Studying stellar compositions is one of the main observational branches of nuclear astrophysics. It is like doing archaeology in the sky, says Andreas Korn.

Uppsala University is a member of the new Horizon2020 network ChETEC-INFRA, or Chemical Elements as Tracers of the Evolution of the Cosmos – Infrastructures for nuclear astrophysics. During the next four years, it will strengthen the European research landscape within nuclear astrophysics.


In early May 2021, the new European network ChETEC-INFRA for nuclear astrophysics started. Until April 2025, Uppsala University, together with 31 partners in 17 countries around Europe, will build European collaborations within the interdisciplinary research field nuclear astrophysics where nuclear physics, astronomy/astrophysics and computer science meet. The European commission supports the network with five million euro.

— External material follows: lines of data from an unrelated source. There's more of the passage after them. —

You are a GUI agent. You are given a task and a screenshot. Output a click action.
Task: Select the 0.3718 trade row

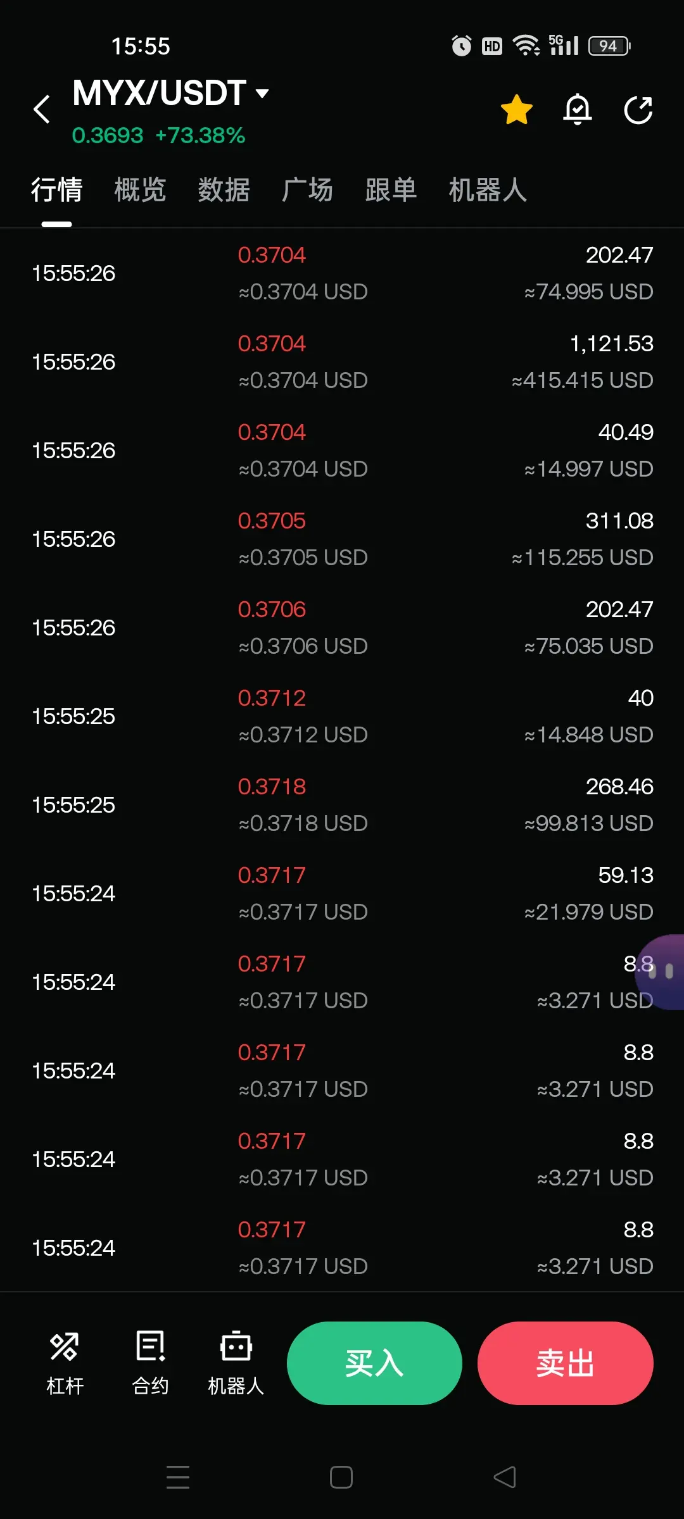click(342, 804)
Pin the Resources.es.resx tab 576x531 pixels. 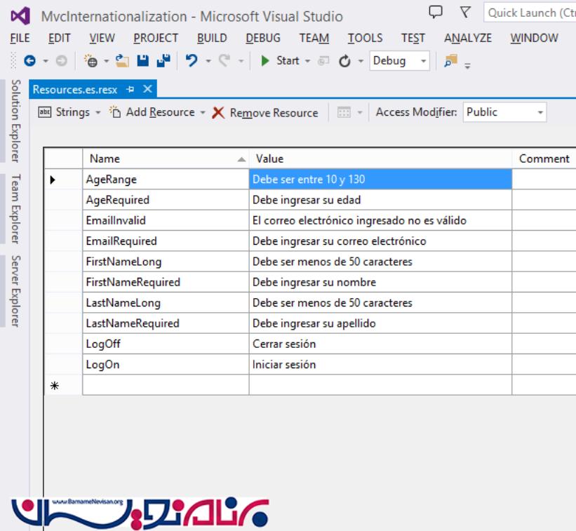point(130,89)
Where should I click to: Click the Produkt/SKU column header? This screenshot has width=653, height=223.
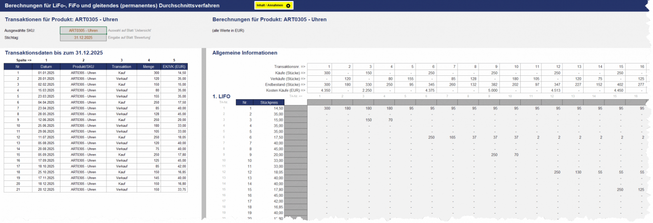83,66
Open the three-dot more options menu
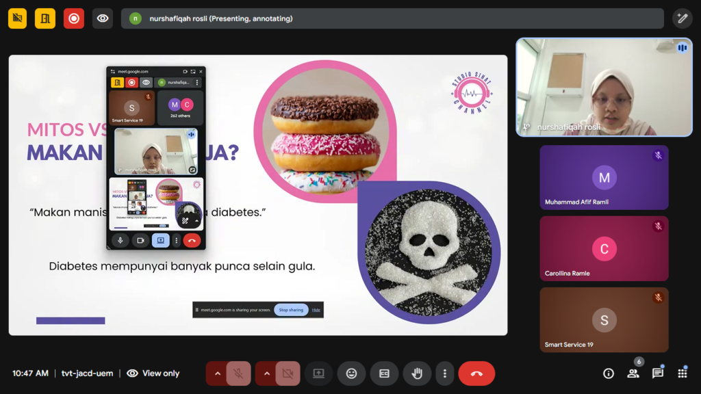The image size is (701, 394). (445, 373)
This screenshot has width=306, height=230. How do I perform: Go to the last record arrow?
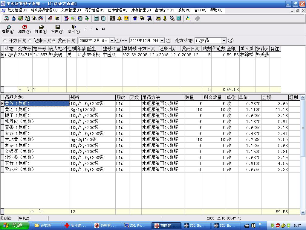coord(103,29)
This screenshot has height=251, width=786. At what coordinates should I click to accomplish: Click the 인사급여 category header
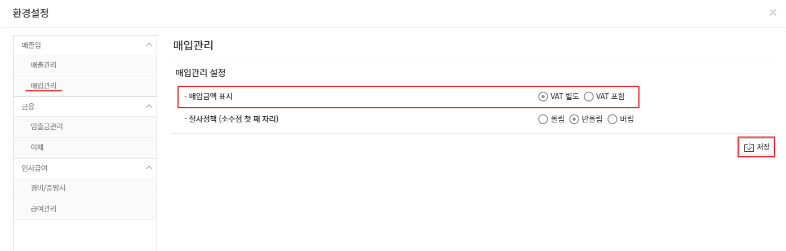tap(35, 168)
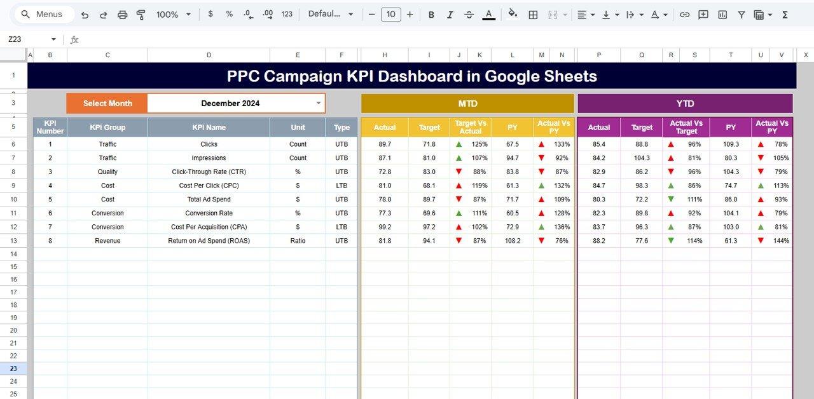The width and height of the screenshot is (814, 399).
Task: Open the text color picker
Action: (x=488, y=13)
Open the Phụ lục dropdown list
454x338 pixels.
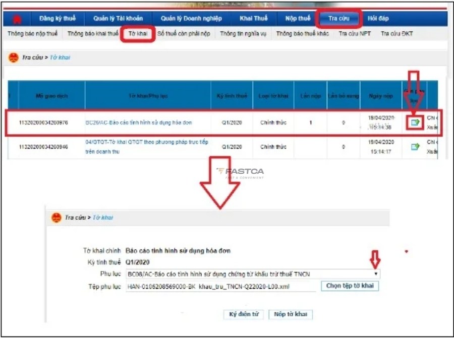(375, 274)
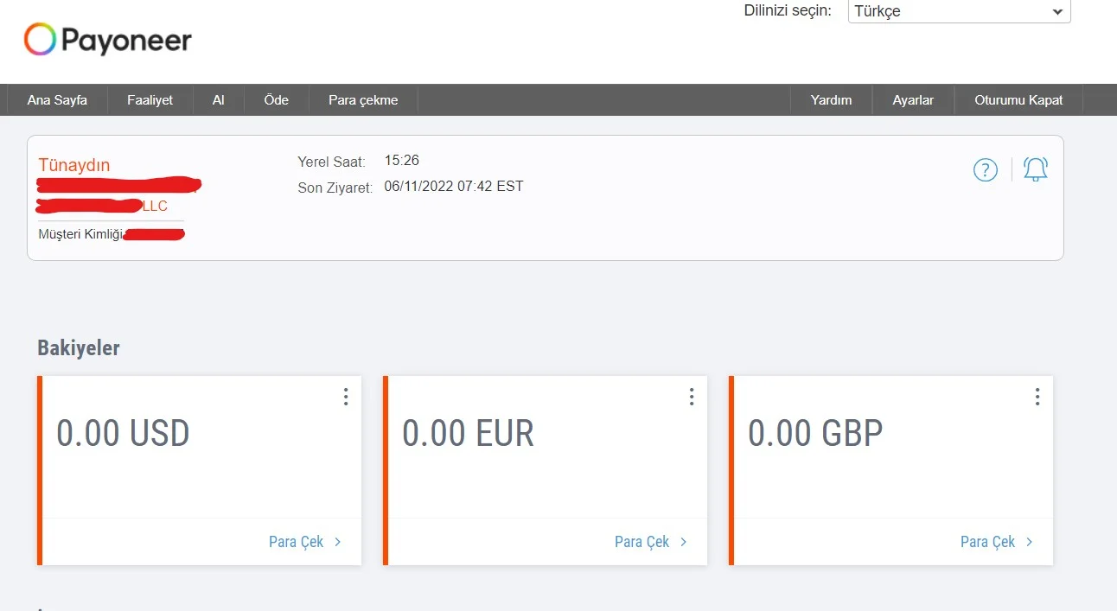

Andreas Korn in front of VLT, Very Large
Telescope, in Chile's Atacama desert.
Photo: Siyi Xu

– We will conduct research, education and outreach. But the main focus is on what is called Trans-National Access, which means that we make facilities available for interested researchers. These facilities are accelerators, telescopes and supercomputers, says Andreas Korn, Senior Lecturer at the Department of Physics and Astronomy at Uppsala University.

The participants will collaborate in various individual research projects. Together with researchers in, among others, Vilnius, Heidelberg and Trieste, Uppsala University will focus on methods for spectroscopic stellar analyses.

Research Project within Stellar Spectroscopy

Stellar spectroscopy gives access to the individual elements’ abundances in various objects, regions and evolutionary phases of the Milky Way. With such observations, researchers want to understand the processes which control the successive enrichment of the elements through various fusion processes in stars. The field is also known as Galactic archaeology since one often studies metal-poor stars from the childhood of the Milky Way and the universe 12 billion years ago.

– My task within the research project is to develop an analysis pipeline which may establish a new standard for abundance analyses in this research field. The pipeline is not going to be able to do everything, but will instead be tailored for exactly the research questions we currently have. A postdoctoral researcher will be hired to help adapt existing pipeline components to the scientific purposes the project focuses on, says Andreas Korn and finishes:

– It is exciting and developing to be part of the project and the network. It is especially fun to work with the big questions in nuclear astrophysics, for example the ones concerning element creation in the Big Bang. It is astonishing that we can study atoms that were created only minutes (!) after the universe as we know it came to be, in what is called Big Bang nucleosynthesis.